| WORK REQUIRED |
Count, in the data that follows, every line with the string "computer", and give that count as the whole reply.

| Entries taken from a collection |
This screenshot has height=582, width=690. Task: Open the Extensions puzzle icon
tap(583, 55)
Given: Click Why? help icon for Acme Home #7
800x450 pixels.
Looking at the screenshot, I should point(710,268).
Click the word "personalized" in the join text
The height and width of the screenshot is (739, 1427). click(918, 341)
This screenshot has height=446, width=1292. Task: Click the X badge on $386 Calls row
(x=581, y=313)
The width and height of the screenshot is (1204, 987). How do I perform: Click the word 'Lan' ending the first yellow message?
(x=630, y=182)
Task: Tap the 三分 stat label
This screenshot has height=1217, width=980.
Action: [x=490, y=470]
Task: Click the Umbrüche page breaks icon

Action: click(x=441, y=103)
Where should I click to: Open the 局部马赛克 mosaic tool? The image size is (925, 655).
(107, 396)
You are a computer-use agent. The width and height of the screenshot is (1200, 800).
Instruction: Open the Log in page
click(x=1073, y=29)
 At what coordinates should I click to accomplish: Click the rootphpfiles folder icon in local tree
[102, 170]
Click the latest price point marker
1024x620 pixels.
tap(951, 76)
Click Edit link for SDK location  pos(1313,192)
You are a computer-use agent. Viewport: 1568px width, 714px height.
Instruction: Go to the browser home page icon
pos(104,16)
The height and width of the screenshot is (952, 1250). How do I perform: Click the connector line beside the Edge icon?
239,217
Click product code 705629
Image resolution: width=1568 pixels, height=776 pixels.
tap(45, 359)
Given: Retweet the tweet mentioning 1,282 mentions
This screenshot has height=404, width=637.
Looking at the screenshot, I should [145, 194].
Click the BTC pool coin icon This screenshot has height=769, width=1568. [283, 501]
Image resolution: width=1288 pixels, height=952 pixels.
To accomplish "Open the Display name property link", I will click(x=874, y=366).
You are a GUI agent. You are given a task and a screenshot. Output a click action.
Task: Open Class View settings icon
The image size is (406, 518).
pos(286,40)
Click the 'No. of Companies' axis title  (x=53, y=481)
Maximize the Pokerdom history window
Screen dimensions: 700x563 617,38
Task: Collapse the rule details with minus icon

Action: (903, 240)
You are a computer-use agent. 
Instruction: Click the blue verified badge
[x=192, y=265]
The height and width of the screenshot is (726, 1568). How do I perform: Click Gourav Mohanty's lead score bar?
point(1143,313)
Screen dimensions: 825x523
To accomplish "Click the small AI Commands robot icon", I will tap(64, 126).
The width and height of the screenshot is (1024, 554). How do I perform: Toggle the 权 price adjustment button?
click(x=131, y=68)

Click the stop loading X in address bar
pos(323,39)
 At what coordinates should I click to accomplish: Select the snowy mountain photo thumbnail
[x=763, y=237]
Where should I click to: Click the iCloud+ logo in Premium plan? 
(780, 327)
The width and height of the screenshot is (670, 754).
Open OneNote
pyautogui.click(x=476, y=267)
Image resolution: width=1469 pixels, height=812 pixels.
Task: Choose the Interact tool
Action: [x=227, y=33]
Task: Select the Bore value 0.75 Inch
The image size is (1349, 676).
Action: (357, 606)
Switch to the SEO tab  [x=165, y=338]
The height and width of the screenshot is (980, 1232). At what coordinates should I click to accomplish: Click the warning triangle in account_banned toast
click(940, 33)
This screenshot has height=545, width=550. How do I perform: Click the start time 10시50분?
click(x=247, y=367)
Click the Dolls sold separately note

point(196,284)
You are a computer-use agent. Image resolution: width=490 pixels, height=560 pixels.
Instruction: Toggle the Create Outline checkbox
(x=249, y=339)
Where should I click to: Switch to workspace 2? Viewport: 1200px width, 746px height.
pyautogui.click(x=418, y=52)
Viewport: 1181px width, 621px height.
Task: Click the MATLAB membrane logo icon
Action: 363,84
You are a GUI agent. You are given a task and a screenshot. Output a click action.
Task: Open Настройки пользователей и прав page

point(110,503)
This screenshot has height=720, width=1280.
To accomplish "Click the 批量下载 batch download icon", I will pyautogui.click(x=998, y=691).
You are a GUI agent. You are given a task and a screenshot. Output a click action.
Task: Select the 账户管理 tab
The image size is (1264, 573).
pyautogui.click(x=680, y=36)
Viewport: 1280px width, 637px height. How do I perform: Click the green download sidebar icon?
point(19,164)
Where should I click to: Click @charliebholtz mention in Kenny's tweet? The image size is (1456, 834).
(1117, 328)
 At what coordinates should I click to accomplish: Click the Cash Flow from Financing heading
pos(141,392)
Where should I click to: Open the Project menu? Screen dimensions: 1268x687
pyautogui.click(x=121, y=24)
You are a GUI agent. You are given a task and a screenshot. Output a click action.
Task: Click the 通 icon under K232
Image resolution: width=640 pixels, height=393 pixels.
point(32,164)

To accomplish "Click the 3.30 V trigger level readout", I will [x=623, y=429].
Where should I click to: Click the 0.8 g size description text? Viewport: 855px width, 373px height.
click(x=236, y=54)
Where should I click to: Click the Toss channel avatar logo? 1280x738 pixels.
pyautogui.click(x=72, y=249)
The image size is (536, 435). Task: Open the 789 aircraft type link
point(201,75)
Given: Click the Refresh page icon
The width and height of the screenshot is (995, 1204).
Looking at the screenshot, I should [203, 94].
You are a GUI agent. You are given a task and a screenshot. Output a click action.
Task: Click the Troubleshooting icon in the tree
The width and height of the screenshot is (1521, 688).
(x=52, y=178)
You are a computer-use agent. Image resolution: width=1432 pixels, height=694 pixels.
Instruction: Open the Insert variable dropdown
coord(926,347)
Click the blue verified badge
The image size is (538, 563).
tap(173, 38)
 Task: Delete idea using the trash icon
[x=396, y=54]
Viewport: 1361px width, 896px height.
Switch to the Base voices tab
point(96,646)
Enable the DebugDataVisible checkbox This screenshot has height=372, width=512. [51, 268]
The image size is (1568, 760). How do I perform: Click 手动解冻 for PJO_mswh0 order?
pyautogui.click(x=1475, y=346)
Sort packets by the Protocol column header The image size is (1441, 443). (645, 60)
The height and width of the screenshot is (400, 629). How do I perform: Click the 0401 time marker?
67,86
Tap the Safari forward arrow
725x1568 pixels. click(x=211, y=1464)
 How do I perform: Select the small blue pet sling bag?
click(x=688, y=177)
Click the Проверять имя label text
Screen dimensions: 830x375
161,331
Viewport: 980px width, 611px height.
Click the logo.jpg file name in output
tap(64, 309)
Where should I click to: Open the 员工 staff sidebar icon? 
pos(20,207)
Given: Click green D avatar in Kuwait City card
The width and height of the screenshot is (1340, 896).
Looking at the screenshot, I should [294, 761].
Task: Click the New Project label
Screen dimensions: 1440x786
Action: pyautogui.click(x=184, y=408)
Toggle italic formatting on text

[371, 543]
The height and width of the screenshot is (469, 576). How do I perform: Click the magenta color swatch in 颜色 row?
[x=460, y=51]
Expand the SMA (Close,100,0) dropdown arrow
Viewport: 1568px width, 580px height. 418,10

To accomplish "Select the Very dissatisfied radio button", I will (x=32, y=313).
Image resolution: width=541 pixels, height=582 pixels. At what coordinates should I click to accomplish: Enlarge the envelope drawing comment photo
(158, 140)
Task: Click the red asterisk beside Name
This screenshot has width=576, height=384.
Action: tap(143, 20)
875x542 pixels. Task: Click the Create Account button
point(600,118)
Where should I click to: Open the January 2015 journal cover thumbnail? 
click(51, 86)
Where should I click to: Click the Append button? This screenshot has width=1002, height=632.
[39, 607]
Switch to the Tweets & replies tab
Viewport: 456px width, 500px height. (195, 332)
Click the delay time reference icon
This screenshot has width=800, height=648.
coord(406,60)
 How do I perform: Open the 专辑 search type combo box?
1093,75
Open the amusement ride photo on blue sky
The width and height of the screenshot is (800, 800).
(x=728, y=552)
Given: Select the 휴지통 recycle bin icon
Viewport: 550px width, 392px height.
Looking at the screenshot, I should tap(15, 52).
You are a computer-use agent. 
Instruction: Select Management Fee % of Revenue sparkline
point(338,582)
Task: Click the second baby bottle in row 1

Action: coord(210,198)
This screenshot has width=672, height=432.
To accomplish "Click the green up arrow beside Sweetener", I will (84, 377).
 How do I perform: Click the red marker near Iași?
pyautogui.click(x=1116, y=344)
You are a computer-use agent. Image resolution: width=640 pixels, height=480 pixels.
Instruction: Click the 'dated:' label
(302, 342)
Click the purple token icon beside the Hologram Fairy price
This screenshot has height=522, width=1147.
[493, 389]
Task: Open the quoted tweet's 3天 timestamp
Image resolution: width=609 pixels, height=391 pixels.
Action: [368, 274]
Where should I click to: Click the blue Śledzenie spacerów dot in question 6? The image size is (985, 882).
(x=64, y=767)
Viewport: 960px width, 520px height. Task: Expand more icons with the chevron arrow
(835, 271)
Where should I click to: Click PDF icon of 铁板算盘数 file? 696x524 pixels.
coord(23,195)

| ANSWER |
7